- _Work instruction_
Reprint the entries without altering anything.

BEGIN Provided information

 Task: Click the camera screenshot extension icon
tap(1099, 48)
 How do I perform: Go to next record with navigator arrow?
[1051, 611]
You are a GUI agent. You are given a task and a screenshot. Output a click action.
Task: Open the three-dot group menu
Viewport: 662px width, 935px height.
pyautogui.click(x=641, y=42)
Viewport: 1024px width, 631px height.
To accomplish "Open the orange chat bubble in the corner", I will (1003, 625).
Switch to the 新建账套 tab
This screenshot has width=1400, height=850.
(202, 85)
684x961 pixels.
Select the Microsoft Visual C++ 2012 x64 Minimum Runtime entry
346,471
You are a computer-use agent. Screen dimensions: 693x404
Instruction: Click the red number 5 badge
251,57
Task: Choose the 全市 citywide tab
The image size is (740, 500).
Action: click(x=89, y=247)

END Provided information

- _Exercise output_
 Task: Click the camera screenshot extension icon
tap(1099, 48)
 How do I perform: Go to next record with navigator arrow?
[1051, 611]
You are a GUI agent. You are given a task and a screenshot. Output a click action.
Task: Open the three-dot group menu
Viewport: 662px width, 935px height.
pyautogui.click(x=641, y=42)
Viewport: 1024px width, 631px height.
To accomplish "Open the orange chat bubble in the corner", I will (1003, 625).
Switch to the 新建账套 tab
This screenshot has width=1400, height=850.
(202, 85)
684x961 pixels.
Select the Microsoft Visual C++ 2012 x64 Minimum Runtime entry
346,471
You are a computer-use agent. Screen dimensions: 693x404
Instruction: Click the red number 5 badge
251,57
Task: Choose the 全市 citywide tab
The image size is (740, 500).
Action: click(x=89, y=247)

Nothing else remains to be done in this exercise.